Questionada sobre se faz sentido existirem estruturas como as do aeroporto de Lisboa, onde o cidadão ucraniano foi detido e morto, a secretária de Estado lembrou que “em todos os países há estruturas de gestão das fronteiras, nos países europeus e no mundo”.
“Neste caso, e falando no caso do cidadão Ihor Homeniuk, o que aconteceu é algo que a mim me deixou completamente chocada, foi terrível e principalmente quando Portugal se distingue por acolher bem imigrantes, por ser algo de que temos orgulho e que está no nosso currículo, nesse sentido é algo que chocou toda a gente”, apontou Cláudia Pereira.
Segundo a secretária de Estado, a estrutura que existe no aeroporto (Espaço Equiparado a Centro de Instalação Temporária) “durante anos foi tida como exemplo de funcionamento”, “mas os últimos acontecimentos mostraram que havia problemas”.
A responsável frisou que as migrações “têm um papel central” para o atual Governo, sendo, por isso, “muito importante” apurar o que efetivamente se passou com o cidadão ucraniano que estava sob a responsabilidade do SEF. Recusou, no entanto, que uma eventual reestruturação do SEF ponha em causa o trabalho feito de revisão do modelo de acolhimento.
Cláudia Pereira salientou que é preciso que uma situação como esta “não se volte a repetir”, defendendo que a atual revisão do modelo de acolhimento já prevê medidas nesse sentido, desde logo com a garantia de assistência jurídica a quem é recusada a entrada em território português, sublinhando que foi já feito um protocolo com a Ordem dos Advogados.
A secretária de Estado defendeu que terá sempre de estar presente uma “entidade responsável pela gestão das fronteiras”, mas admitiu que essa entidade não esteja sozinha e que seja “sempre garantida assistência jurídica e a sua representação jurídica” às pessoas que tentarem entrar no país.
Acrescentou que poderá também haver tradutores para qualquer esclarecimento e garantir, assim, igualdade de tratamento a todos os imigrantes.

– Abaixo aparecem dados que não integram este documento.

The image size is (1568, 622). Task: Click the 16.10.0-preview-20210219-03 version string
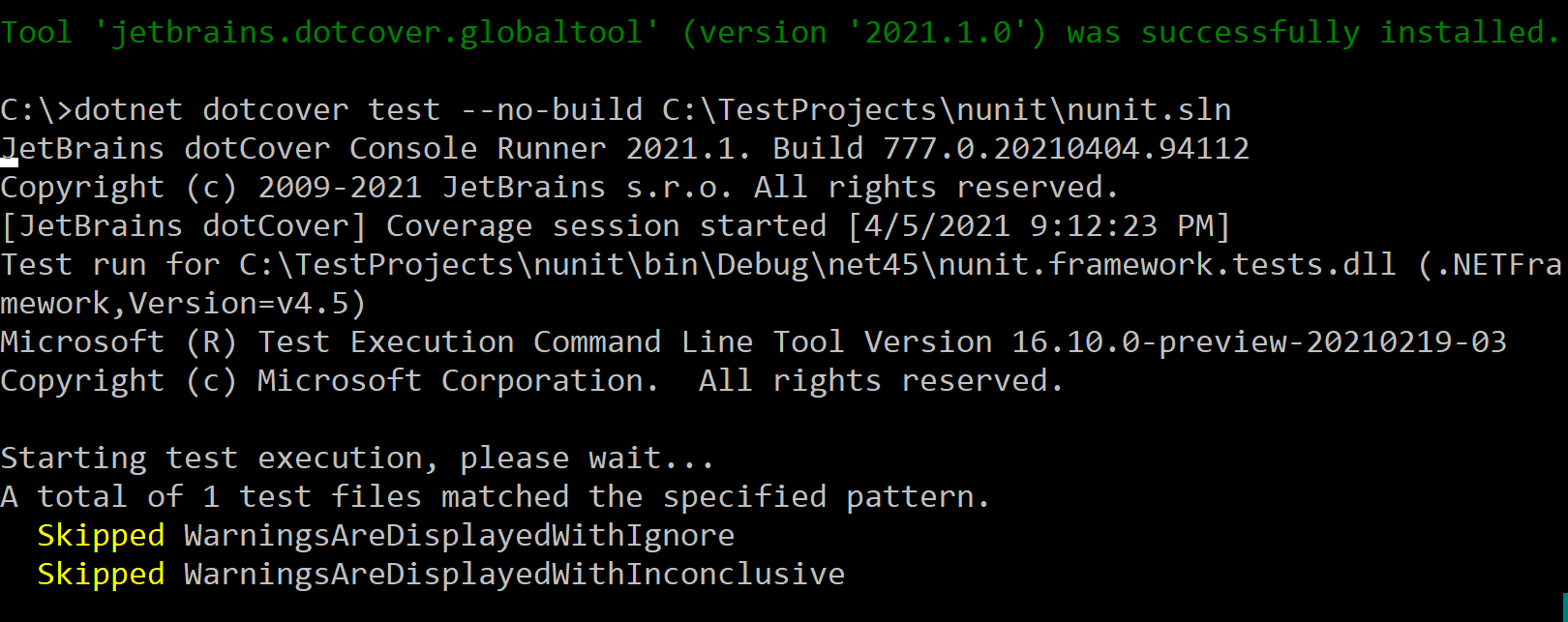point(1258,341)
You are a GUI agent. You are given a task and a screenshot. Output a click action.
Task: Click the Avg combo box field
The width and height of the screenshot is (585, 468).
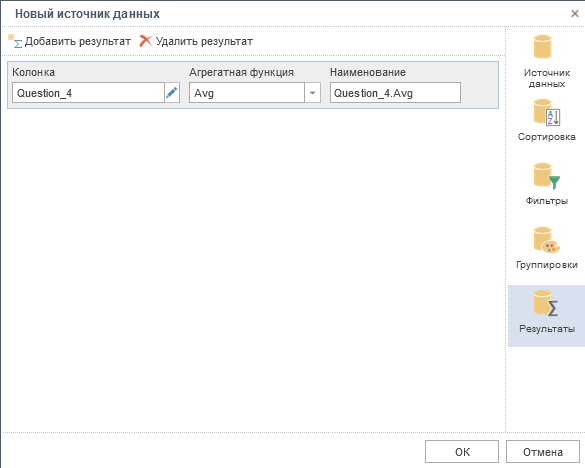[x=247, y=93]
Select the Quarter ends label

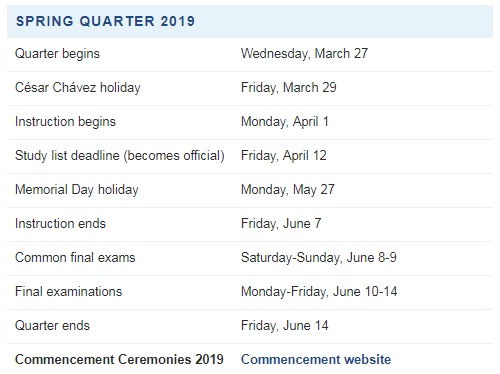click(x=52, y=326)
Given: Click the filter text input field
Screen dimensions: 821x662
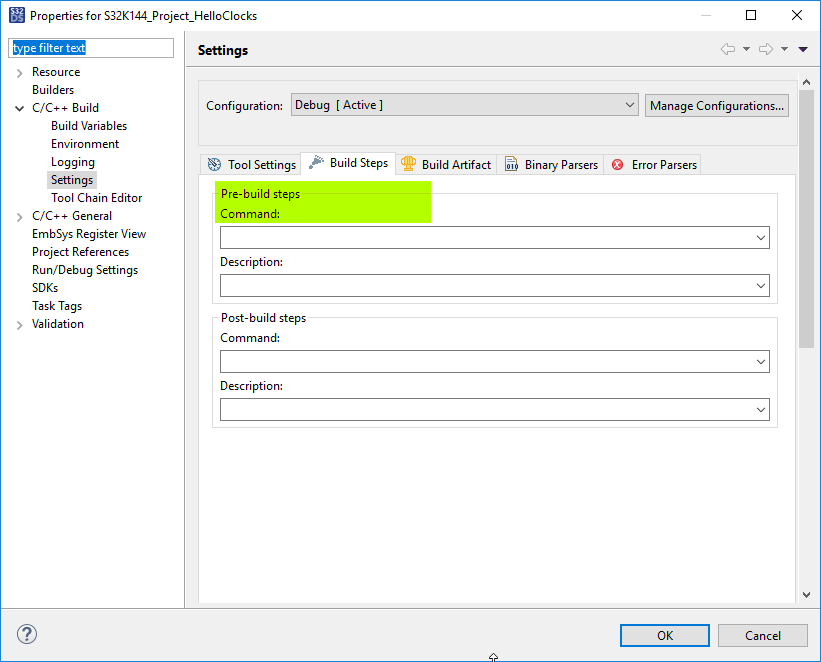Looking at the screenshot, I should (91, 48).
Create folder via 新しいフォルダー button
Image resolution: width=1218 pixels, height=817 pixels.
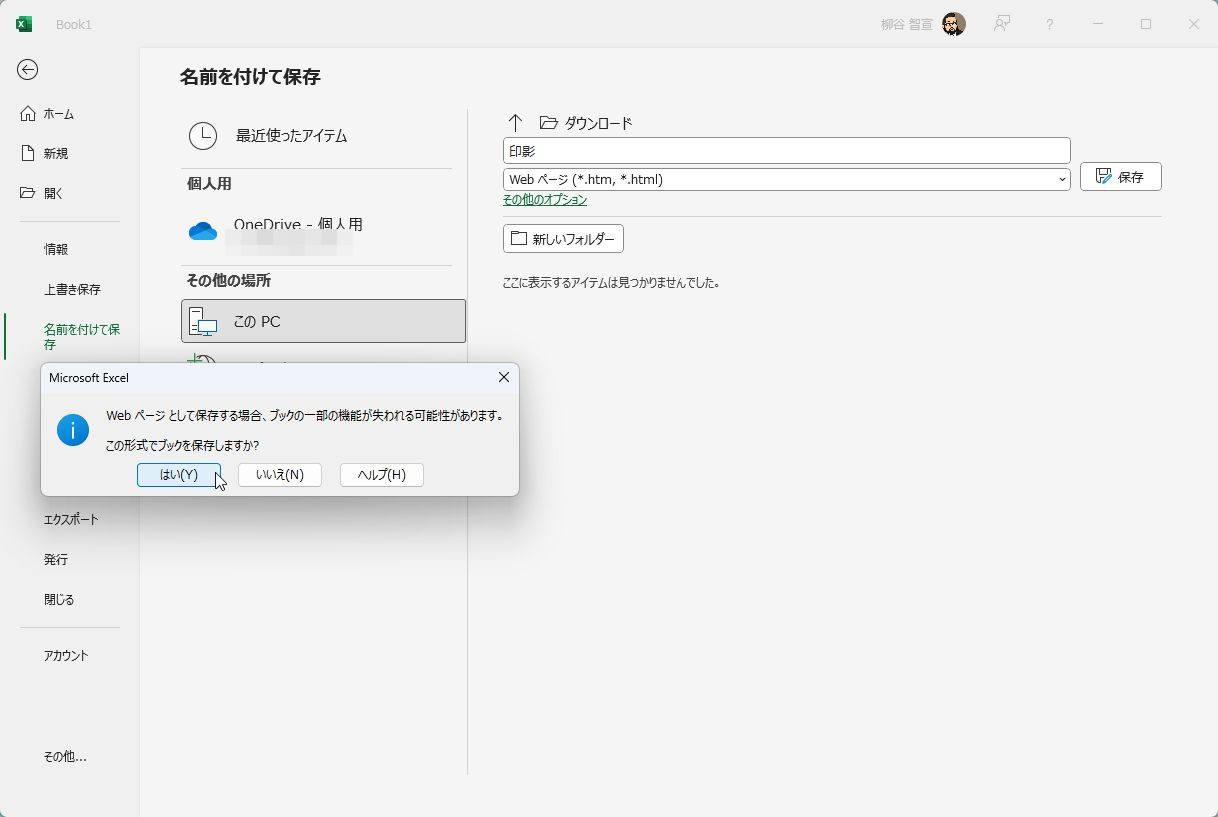click(x=562, y=238)
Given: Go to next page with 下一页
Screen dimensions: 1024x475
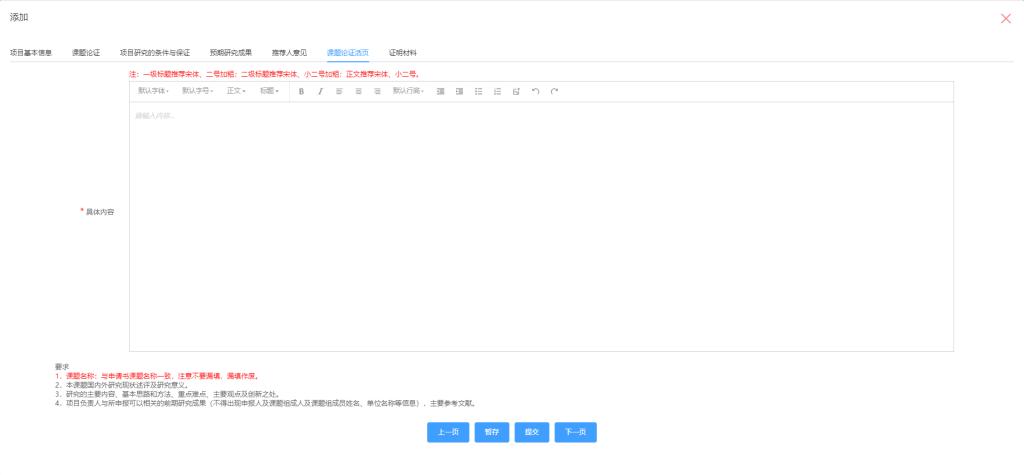Looking at the screenshot, I should 575,432.
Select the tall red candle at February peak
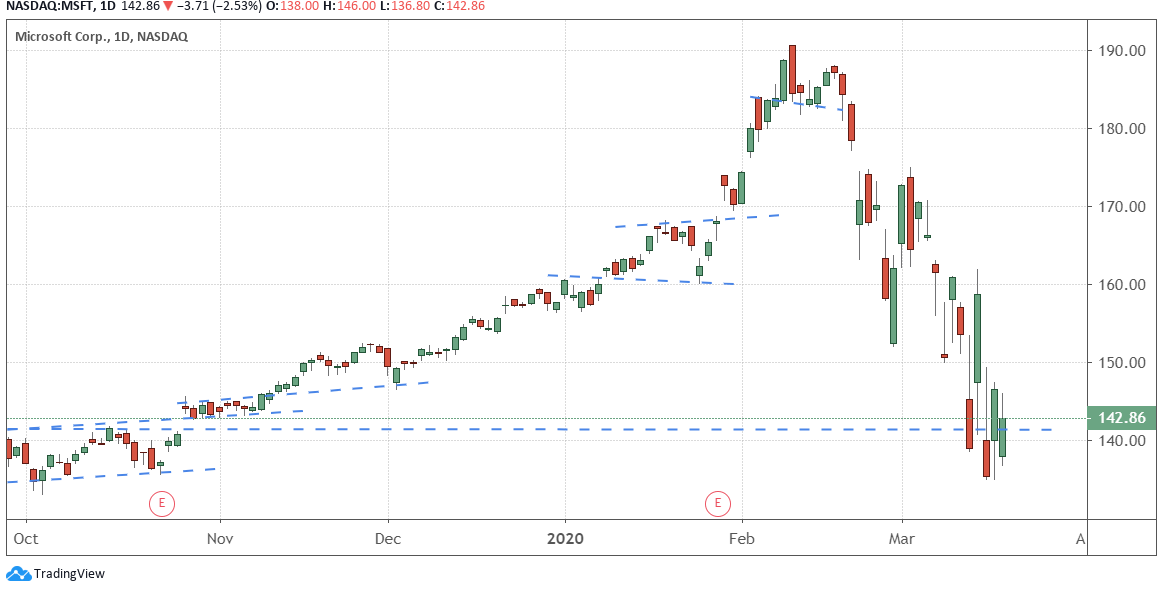This screenshot has width=1163, height=592. click(x=792, y=70)
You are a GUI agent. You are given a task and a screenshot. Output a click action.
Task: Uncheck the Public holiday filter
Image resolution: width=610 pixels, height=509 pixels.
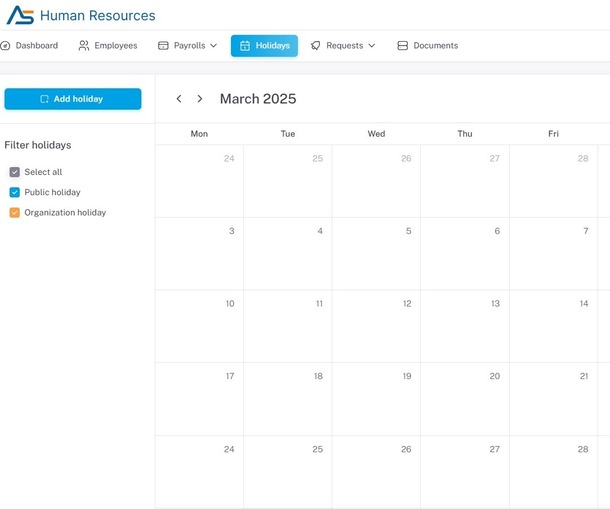pos(14,192)
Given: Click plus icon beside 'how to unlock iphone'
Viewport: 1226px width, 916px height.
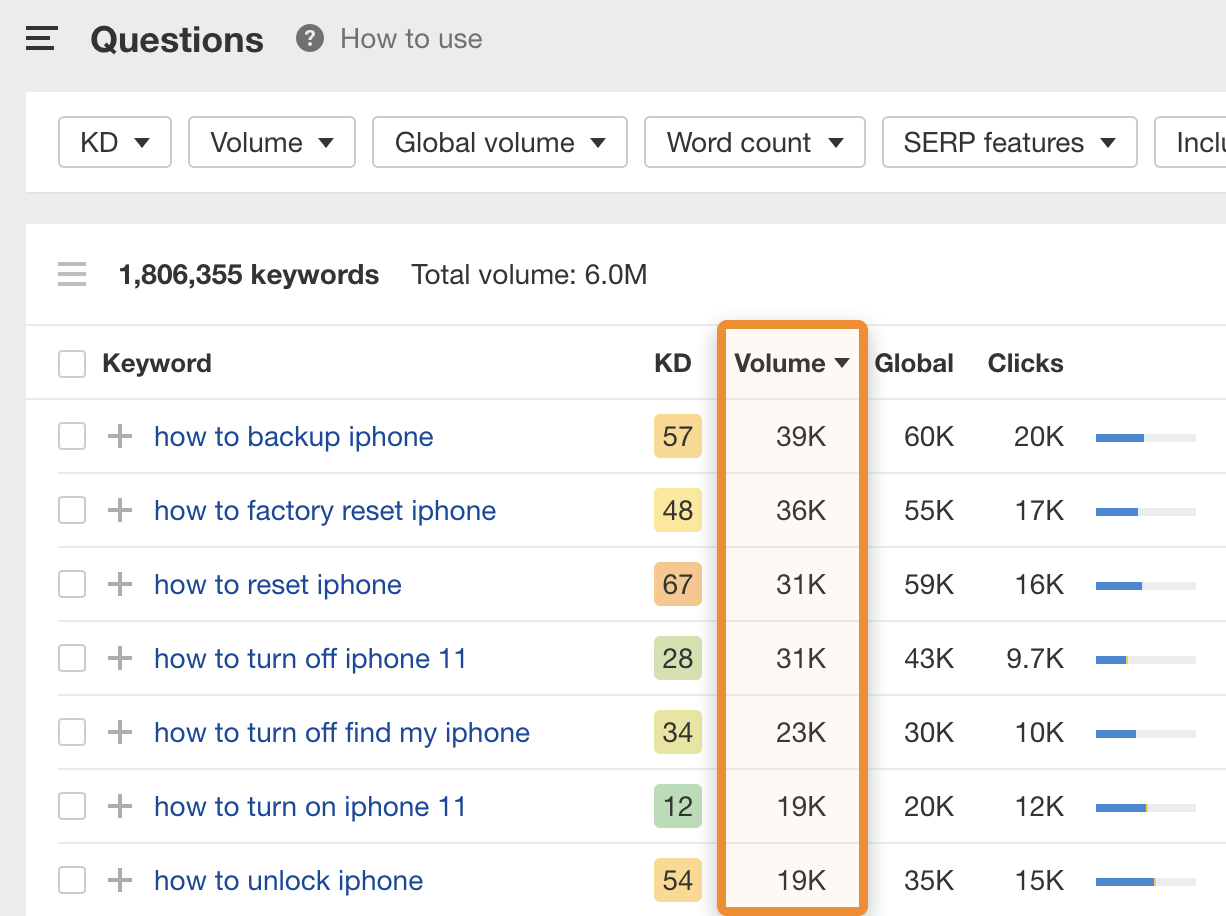Looking at the screenshot, I should [120, 881].
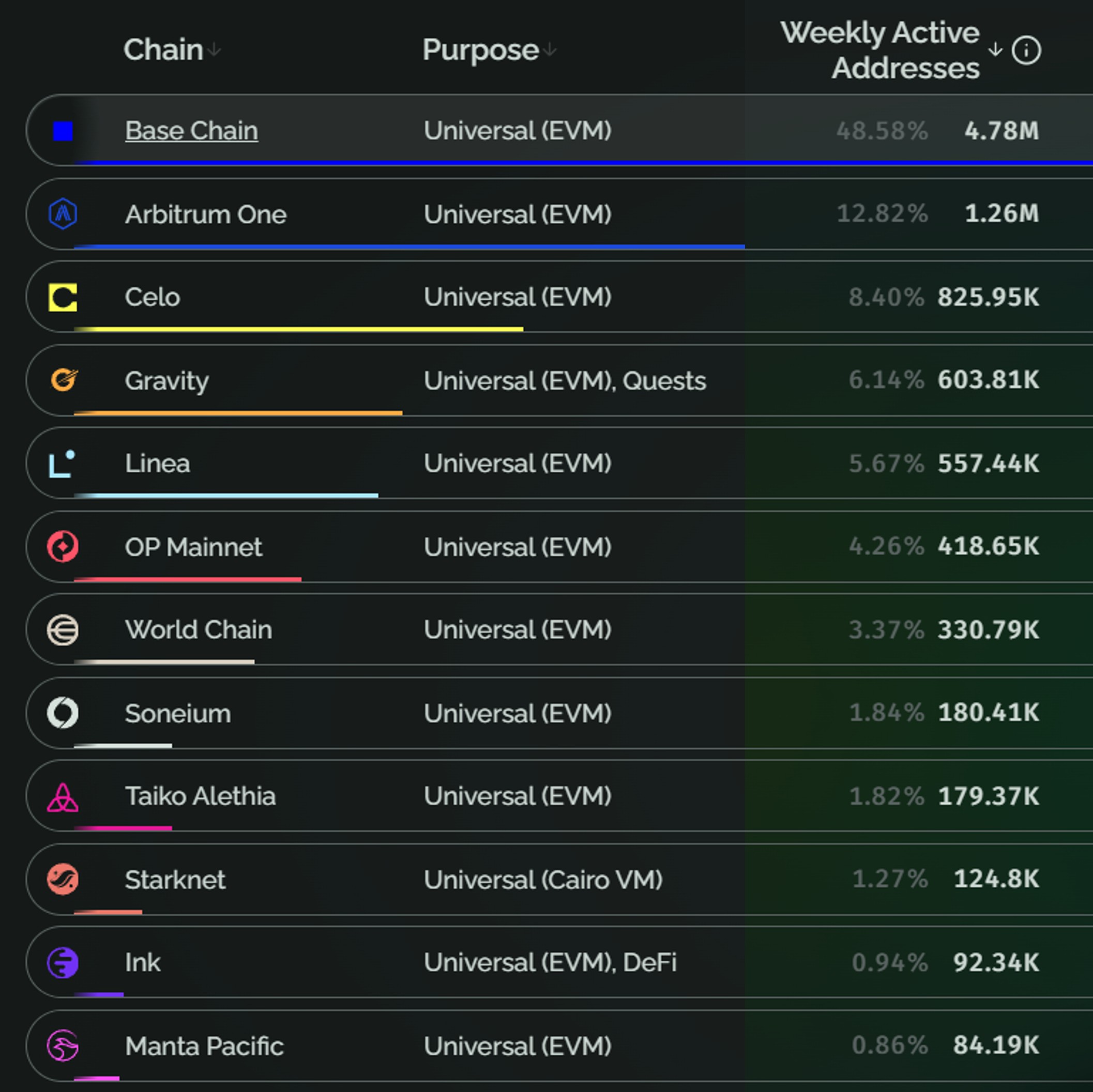The height and width of the screenshot is (1092, 1093).
Task: Click the World Chain logo icon
Action: pos(63,630)
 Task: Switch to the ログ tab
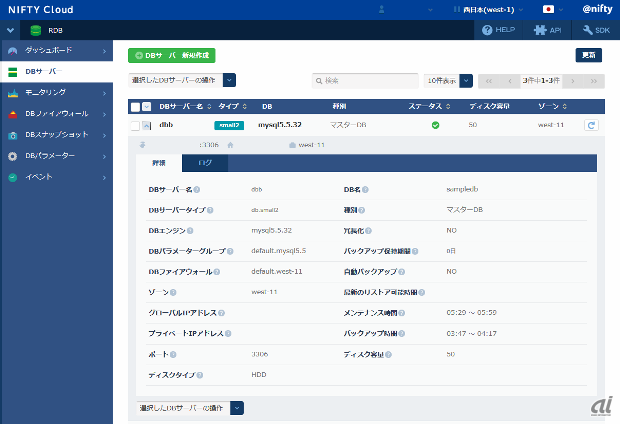point(205,163)
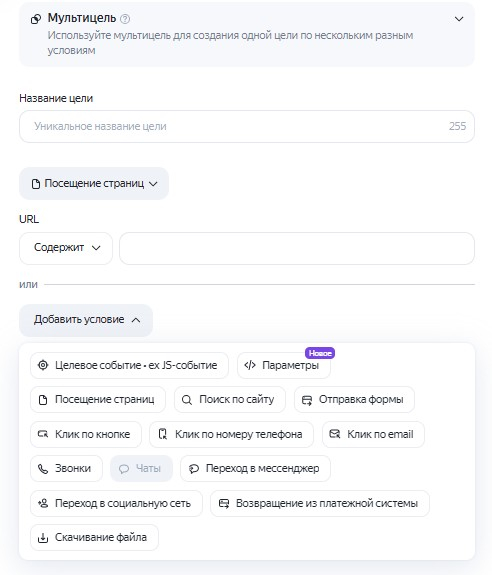Add Переход в социальную сеть condition
Screen dimensions: 492x575
[x=116, y=503]
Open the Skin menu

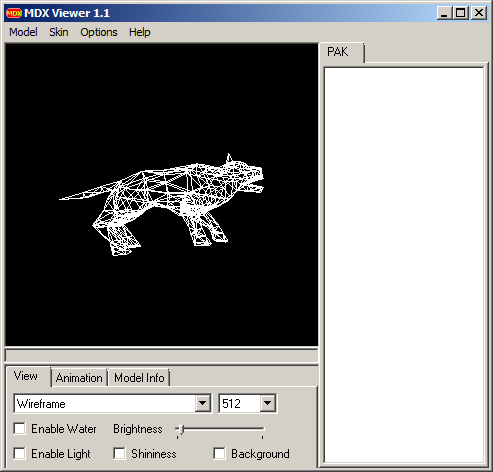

Cláudia Pereira frisou que as suas competências incluem a integração dos imigrantes depois de eles chegarem a Portugal e garantir o acesso destas pessoas ao emprego, educação, saúde e habitação digna.
“Este é um caso que não podemos esquecer, que foi dramático, mas é importante também mostrar tudo o que está a ser feito de forma paralela e é importante mostrar que, por exemplo, temos estado a trabalhar muito no acesso aos imigrantes a qualquer direito que os portugueses tenham”, sublinhou.
Ihor Homeniuk terá sido vítima de violentas agressões por parte de três inspetores do SEF, acusados de homicídio qualificado, com a alegada cumplicidade ou encobrimento de outros 12 inspetores. O julgamento deste caso terá início em 20 de janeiro.